Kurzreferat
Das Handbuch aus Sicht des programmierenden juristischen Autors
Kurzreferat im Arbeitskreis Handbuch des 6. EDV-Gerichtstags
von Werner Gutdeutsch
- Nichtprofessionelle Expertensoftware
Juristische Software wird derzeit weitgehend von Juristen für Juristen nebenberuflich hergestellt, ebenso wie die juristische Literatur. Sonst wäre sie nicht bezahlbar. Die Autoren könnten in der Regel davon nicht leben. Andererseits verschafft den Autoren ihre juristische Praxis auch die für die Herstellung dieser Software nötige Kompetenz.
- Funktion der Verlage
Meist wird diese Software von juristischen Verlagen, die dann auch das Handbuch produzieren, vertrieben.
Der Verlag bringt seine Professionalität i.d.R. nur bei der Konfektionierung und der Gestaltung des Handbuchs ein. Die Software ist jedoch i.d.R. nicht professionell gefertigt, weil der Jurist in der EDV nicht Fachmann sondern lediglich Experte ist und meist ohne Mitarbeiter die Software herstellt und das Handbuch verfaßt.
- Technischer Aufwand
Die Software wird vom Verlag rasch konfektioniert (meist nur kopiert), während das Handbuch wie ein anderes Buch lektoriert, gesetzt, gedruckt und gebunden werden muß. Es ist daher viel weniger aufwendig, die Software zu verbessern und zu aktualisieren, als das Handbuch. Je vollständiger das Handbuch das Programm abbildet, umso schwieriger wird es, dasselbe auch aktuell zu halten. Deshalb wird es meist als Loseblattsammlung gestaltet, wodurch das Problem jedoch nicht behoben, sondern auf die Probleme jeder Loseblattsammlung verschoben wird (lästiges Einordnen u.a.), im übrigen auch teilweise fortbesteht, weil auch die Nachlieferungen lektoriert, gesetzt und gedruckt werden müssen.
- Vorrang der elektronischen Hilfe
Daher ist es ein Gebot der Wirtschaftlichkeit, die Dokumentation soweit möglich als Teil der Software (z.B. Online-Hilfe) zugestalten und das Handbuch von allen Details, deren Anderung seine Aktualität gefährden würde, zu entlasten.
Welche Informationen müssen nun notwendig im Handbuch enthalten sein?
Nicht die Unterstützung bei der konkreten Programmbenutzung. Hier kann nur eine gute Online-Hilfe nützen. Die Erfahrung zeigt, daß in diesen Fällen das Handbuch von den Anwendern auch selten zu Rate gezogen wird, zumal, wenn der Verlag eine Hotline anbietet.
- Vor Inbetriebnahme
Wichtig kann das Handbuch vor allem vor der Inbetriebnahme der Software sein, sei es bei der Kaufentscheidung (für die das Handbuch herangezogen werden sollte, allerdings oft nicht zur Verfügung steht), sei es, daß entschieden werden soll, ob sich das Programm zur Lösung des aktuellen Problems eignet.
◆ ◆ ◆ ◆
Ihre Aufgaben =>
1. Beantworten Sie anhand des Textes über Handbücher zu juristischer Software diese Fragen:
(a) Von wem und in welcher Form wird juristische Software derzeit weitgehend hergestellt?
(b) Als was wird das Handbuch meist gestaltet?
(c) Wobei kann laut dem Text nur eine gute Online-Hilfe nützen?
2. Setzen Sie den Text über Handbücher zu juristischer Software im Anschluss an seinen letzten Satz fort.
Das anschließende Material ist eigenständig und gehört nicht zum Ausgangstext.

Angezeigte Daten =>
◆ ◆ ◆ ◆
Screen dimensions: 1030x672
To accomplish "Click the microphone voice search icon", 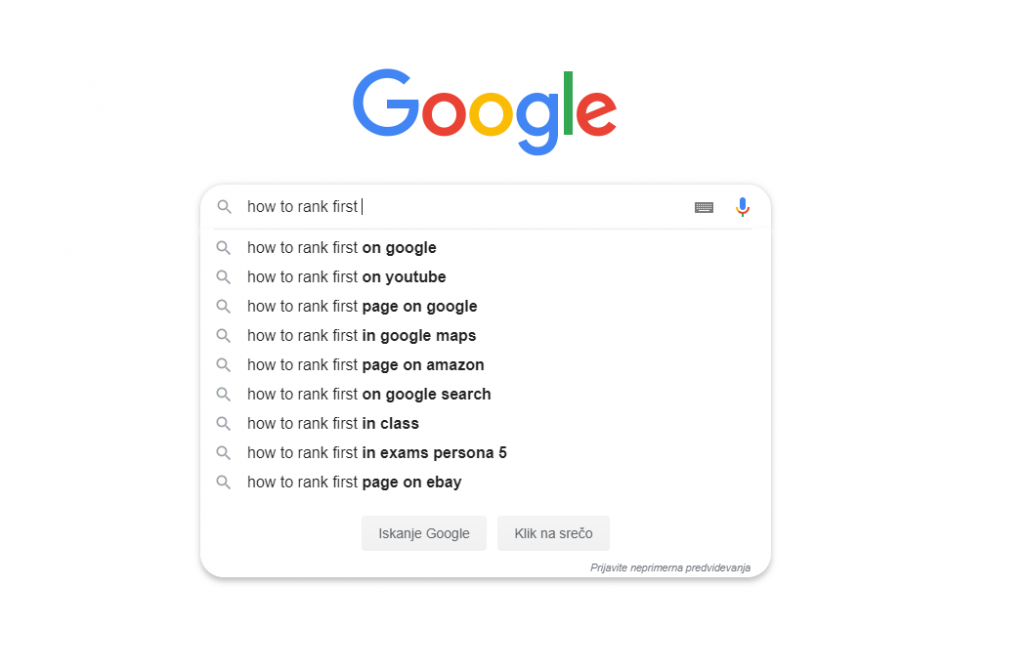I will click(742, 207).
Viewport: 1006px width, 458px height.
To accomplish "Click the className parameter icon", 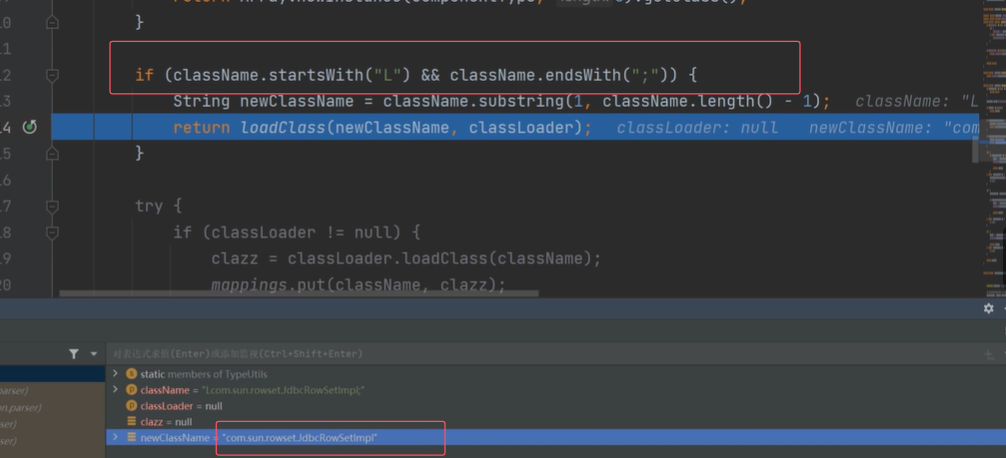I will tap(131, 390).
◆ ◆ ◆ ◆
Antworten je Aufgabe =>
1.
(a) Von Juristen für Juristen, und zwar nebenberuflich.
(b) Als Loseblattsammlung.
(c) Bei der Unterstützung bei der konkreten Programmbenutzung.

2.
- Leistungsbeschreibung
Daher sollte vor allem eine vollständige Beschreibung der fachlichen Leistung vorhanden sein, wobei unwesentliche Details (z.B. die konkrete sprachliche Form der Ausgabe) wegzulassen sind, weil sonst ihre Verbesserung die Aktualität des Handbuchs gefährden würde. Damit sollte eine Groborientierung darüber verbunden sein, wie die Leistung erlangt werden kann, während man sich wegen der Einzelheiten auf die Online-Hilfe sollte verlassen können.
- Nicht dokumentierte Leistungen
Sonst sollte die Beschreibung natürlich vollständig sein. Allerdings betrachtet der Autor nur den Inhalt der Beschreibung als verbindlich für den Leistungsumfang, weitere Leistungen sind gewissermaßen Zugabe.
Vielfach werden im Laufe der Entwicklung zusätzliche Leistungen programmiert und befinden sich im fertigen Produkt, werden aber noch nicht der allgemeinen Kundschaft zur Verfügung gestellt, sei es, daß sie noch nicht hinreichend ausgereift sind, sei es, daß es aus zeitlichen Gründen nicht möglich war, sie in die Dokumentation aufzunehmen.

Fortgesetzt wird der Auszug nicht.